What the task asks
According to the article on Mabel Munoz's stroke, how many children suffer a stroke in the United Kingdom each year?

Passage shown
========================================
By Catholic Online (NEWS CONSORTIUM)
December 21st, 2012
Catholic Online (www.catholic.org)

While stroke is usually thought of as something that afflicts someone in their declining years, at least 300 children suffer a stroke in the United Kingdom every year. Four-year-old Mabel Munoz will be having a very special Christmas for surviving a particularly deadly stroke at the age of three.

LOS ANGELES, CA (Catholic Online) - Doctors feared that little Mabel would suffer permanent brain damage after she had a rare brain bleed while out shopping with her father Harry.

Prompt action on the part of emergency services, however led Mabel to make a full recovery. She is now looking forward to a festive family celebration.

"We just feel so thankful. Every time I cuddle her I think 'What would I have done without her?'" her mother Tracy Hill from Teignmouth, Devon says.

"We keep saying all the time that it's going to be a good Christmas this year. It could have been so different.

"If we hadn't got her to the hospital so quickly in the air ambulance she might have been left brain damaged and sitting in a wheelchair this Christmas.'

A stroke is characterized by a sudden disruption to the blood supply of the brain. Around half of those who suffer childhood strokes typically have an underlying medical condition. The other half will be apparently healthy beforehand.
========================================
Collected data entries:
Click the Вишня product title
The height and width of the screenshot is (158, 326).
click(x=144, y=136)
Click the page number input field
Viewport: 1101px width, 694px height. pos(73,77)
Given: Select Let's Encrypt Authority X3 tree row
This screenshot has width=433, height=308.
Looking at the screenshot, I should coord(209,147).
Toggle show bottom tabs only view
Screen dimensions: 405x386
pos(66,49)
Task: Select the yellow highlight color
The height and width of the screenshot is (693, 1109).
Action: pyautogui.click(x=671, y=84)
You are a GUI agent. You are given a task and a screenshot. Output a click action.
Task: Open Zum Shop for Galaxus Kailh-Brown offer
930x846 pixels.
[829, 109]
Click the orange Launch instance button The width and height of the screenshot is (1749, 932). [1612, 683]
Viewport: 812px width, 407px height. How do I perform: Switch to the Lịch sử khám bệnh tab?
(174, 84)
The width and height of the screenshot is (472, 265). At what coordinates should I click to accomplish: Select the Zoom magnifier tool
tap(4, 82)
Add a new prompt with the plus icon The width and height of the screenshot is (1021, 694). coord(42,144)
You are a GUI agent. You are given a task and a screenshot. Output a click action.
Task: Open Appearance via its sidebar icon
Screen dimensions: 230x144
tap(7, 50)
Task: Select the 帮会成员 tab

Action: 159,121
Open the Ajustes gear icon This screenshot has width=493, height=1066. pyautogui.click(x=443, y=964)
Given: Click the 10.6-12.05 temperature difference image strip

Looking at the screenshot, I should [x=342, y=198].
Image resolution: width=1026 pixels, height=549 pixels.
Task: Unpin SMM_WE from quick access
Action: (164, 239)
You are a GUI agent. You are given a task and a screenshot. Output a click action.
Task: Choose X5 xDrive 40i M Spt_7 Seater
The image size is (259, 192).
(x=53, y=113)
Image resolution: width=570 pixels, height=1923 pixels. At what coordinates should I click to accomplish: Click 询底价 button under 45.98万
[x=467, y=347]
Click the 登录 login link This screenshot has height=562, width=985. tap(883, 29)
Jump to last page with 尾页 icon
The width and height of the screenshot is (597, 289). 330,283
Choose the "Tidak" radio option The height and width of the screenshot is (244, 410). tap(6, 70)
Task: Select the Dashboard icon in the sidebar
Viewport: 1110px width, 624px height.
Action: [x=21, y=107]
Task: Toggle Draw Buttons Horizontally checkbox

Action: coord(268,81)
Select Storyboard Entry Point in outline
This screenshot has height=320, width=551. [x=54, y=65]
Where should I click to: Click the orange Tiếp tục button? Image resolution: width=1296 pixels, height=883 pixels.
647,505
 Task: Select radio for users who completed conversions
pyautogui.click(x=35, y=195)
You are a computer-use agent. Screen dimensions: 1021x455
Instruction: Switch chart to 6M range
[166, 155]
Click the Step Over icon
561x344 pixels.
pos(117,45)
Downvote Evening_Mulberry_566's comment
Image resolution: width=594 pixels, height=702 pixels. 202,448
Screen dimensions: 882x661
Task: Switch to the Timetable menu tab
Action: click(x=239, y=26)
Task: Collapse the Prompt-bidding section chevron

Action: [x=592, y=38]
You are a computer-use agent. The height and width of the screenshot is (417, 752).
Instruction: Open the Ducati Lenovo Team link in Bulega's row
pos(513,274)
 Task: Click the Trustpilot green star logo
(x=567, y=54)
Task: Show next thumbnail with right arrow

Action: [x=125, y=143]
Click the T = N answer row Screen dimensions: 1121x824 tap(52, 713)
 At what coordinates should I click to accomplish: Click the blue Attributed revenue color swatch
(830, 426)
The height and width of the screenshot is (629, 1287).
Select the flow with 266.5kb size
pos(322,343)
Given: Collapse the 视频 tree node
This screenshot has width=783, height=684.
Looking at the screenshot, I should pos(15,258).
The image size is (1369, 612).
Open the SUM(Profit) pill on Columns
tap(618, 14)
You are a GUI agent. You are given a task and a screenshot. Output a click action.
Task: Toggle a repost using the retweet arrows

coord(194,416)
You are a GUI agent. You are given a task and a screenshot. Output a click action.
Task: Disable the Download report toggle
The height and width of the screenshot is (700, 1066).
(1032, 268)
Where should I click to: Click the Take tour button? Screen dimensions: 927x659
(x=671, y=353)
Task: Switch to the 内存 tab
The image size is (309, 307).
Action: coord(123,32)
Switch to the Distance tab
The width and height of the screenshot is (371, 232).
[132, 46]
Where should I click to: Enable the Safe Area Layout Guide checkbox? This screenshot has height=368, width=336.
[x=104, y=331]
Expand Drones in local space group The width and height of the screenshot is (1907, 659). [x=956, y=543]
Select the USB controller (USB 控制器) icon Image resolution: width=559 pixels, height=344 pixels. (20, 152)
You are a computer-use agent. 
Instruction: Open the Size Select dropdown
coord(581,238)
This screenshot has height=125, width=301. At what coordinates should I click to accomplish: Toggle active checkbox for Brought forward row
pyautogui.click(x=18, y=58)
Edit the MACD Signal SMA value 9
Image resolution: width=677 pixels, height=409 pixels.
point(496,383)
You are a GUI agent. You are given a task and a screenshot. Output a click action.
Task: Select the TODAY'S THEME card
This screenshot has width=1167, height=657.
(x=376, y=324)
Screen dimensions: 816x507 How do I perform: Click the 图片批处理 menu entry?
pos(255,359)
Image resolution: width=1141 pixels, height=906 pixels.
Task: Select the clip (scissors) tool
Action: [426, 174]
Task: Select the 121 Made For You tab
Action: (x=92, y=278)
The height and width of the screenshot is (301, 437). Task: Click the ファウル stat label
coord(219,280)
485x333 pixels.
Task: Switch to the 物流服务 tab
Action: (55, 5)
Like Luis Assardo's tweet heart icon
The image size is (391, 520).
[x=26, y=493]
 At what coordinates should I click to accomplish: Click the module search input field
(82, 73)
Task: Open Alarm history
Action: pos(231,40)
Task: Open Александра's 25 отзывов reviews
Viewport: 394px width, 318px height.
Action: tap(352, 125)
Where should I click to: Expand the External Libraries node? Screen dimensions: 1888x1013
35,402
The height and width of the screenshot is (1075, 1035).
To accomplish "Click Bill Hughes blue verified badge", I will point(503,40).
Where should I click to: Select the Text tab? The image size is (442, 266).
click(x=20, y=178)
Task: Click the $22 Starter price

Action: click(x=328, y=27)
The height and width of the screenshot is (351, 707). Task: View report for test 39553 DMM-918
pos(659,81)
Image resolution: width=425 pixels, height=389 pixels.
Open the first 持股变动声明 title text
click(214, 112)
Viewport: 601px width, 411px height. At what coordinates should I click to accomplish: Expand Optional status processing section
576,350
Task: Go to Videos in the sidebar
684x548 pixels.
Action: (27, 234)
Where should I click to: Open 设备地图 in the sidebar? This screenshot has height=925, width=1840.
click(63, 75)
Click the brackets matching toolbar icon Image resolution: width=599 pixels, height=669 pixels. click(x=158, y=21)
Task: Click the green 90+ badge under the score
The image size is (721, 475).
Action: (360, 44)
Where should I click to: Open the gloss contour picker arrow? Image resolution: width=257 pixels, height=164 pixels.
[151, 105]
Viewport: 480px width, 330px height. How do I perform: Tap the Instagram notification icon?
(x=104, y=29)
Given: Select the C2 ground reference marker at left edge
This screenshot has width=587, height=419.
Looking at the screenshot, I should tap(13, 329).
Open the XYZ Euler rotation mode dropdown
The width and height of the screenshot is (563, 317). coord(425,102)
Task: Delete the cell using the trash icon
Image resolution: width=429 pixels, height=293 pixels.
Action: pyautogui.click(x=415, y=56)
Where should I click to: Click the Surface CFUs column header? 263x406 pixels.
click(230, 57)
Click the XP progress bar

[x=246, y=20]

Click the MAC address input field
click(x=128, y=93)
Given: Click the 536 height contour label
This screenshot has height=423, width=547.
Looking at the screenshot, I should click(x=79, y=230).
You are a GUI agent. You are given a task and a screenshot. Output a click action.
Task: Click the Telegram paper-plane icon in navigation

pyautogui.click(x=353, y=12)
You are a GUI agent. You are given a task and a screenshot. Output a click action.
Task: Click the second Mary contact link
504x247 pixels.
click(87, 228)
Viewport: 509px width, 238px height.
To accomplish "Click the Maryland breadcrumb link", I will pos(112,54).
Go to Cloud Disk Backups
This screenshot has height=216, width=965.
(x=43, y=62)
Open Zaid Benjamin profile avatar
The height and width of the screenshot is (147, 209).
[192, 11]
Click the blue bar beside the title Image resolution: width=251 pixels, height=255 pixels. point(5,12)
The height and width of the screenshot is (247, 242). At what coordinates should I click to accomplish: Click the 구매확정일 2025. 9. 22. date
========================================
Written answer
At least 300